Once we'd cleared a succession of buoys and the island itself looked small and distant, Ray cut the motor, and we bobbed up and down on the whitecaps in the humid breeze. The sea was unexpectedly greenish rather than the usual aqua, and stingrays kept darting just below the surface like little black omens. It was hard to relax when the life preserver that Mom made me wear was chafing around my neck.

“I'm assuming you got the permits for this, Ray?” Mom asked right away.

“Permits?” he asked, wiping off an icy beer from the cooler with his hand.

“It's illegal to dump human waste, including dead bodies,
in the ocean. The Coast Guard may have a problem with us disposing of the ashes this way, if not the Key West boating authority,” Mom said.

Before I could ask if she was just making stuff up, Aunt Andie snapped, “Are you fucking—?”

“I got the permits, Jane,” Ray interrupted, putting a staying palm on my aunt's shoulder. “I got the permits.” Then he cracked open the Yuengling and handed it to Mom. “Now drink up.”

We ate our sandwiches in silence, save for the crunch of Ray's chips, as the warm wind scudded across the deck and the thunderclouds grew closer, like a gathering army. We sat on opposite sides: Mom and me facing Ray and Aunt Andie, the wooden box of Grandma perched between us. As waves slapped the side of the boat, I thought how Grandma always said she'd fallen in love with the ocean when she fell in love with Ray. “How is it possible that I grew up landlocked?” she'd asked me once, and I felt a little bit bad for Pittsburgh, as if its crisscrossing rivers and endless bridges didn't even count.

“Is this what Mom wanted?” my mother suddenly asked, jerking her head toward the ashes. “That we just sit here in silence?”

“I brought a poem,” I said, holding up a book with the one by W. H. Auden about stopping all the clocks and putting away the sun—we'd read it in Mrs. Kindlings's class earlier in the year. “And we could look for the green flash,” I added. One time Thea had told me about the crack of green on the horizon when the last of the sun melts away, and I wanted to see it now, wanted it to be a sign from Grandma that she'd crossed over to the other side.

“I don't think Margot would have a problem with you girls sharing some memories,” Ray said as he swigged some beer. “Hell, I'll start. I remember the night your mom and I met down on Duval Street. She was drunk as a skunk, and she was singing karaoke, and she had an unbelievable set of pipes, even if she always picked the most melancholy songs by Carole King.”

“I'm sorry. I'm just—trying to understand something,” Mom suddenly said to Aunt Andie, who glanced up from her sandwich. “Do you have a legal background that I wasn't aware of? Did Mom pay for a couple of ‘Intro to Law' courses at your community college? Because I can't figure out why she would've made you the executor of her will.”

“Margot figured it would be easier for Andie to help me out, since you're such a busy lady.”

“What's that supposed to mean?” Mom asked, and Ray shrugged as he swigged his beer.

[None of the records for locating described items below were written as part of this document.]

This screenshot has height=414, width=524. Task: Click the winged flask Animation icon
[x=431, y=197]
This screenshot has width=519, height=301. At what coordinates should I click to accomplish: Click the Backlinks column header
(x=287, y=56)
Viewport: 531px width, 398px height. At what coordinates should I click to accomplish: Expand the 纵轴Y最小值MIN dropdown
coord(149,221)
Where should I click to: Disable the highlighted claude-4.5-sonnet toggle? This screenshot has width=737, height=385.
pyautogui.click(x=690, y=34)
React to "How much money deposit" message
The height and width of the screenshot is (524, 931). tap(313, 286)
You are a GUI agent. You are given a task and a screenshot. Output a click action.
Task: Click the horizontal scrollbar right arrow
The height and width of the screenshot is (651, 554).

“Did you ever call her back?”

“Maybe we should do this another day,” Aunt Andie said, setting down her sandwich. “It's not what I imagined . . .”

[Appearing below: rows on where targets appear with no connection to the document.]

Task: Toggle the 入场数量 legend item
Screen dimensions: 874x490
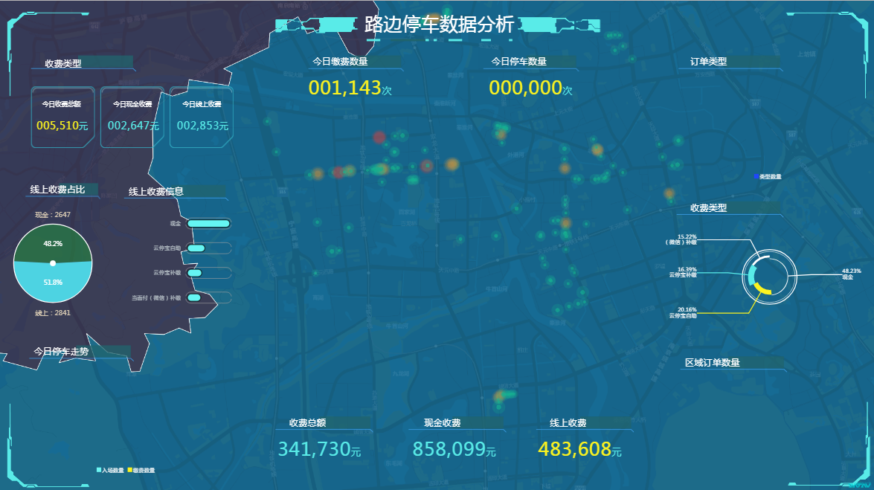Action: click(x=110, y=470)
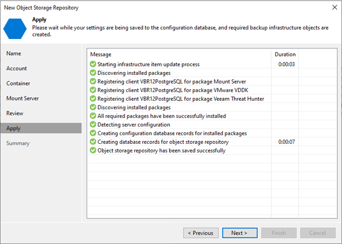Click green check beside Veeam Threat Hunter row
The width and height of the screenshot is (342, 244).
point(93,99)
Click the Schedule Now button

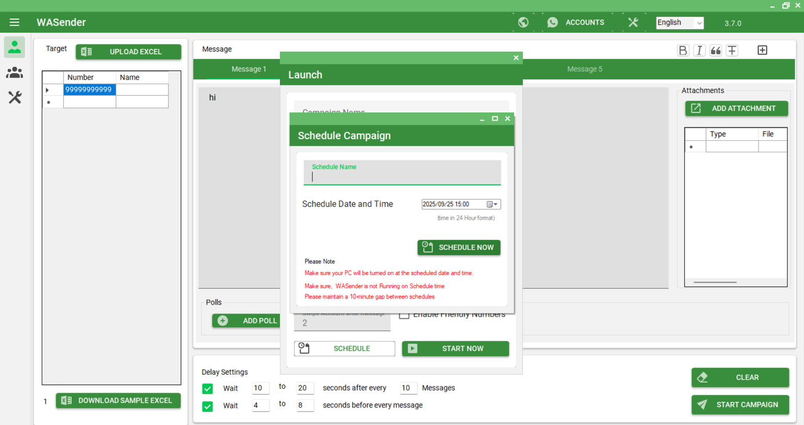tap(459, 247)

“That's funny, it's not what I imagined, either,” Mom snapped. “If I had known we were—scattering
Mom,
I would've brought the boys.”

Easy, people,
Grandma would be saying right about now.
It's my funeral. Can't you all just relax?
I stopped flipping through my book of poems. Trying to read on a lurching boat was making me queasy.

“Margot said she wanted to be scattered in Key West, and she didn't want to wait. She's Jewish,” Ray added with a shrug. “They bury their dead right away.”

“Yeah. We
bury
our dead. In the ground.”

I wished they would stop arguing almost as much as I wished the boat would stop rocking but neither seemed like it would be happening anytime soon. The sea kept rising up, threatening to swallow us, and soon the debate about what to do with Grandma would be pretty much beside the point after we'd drowned.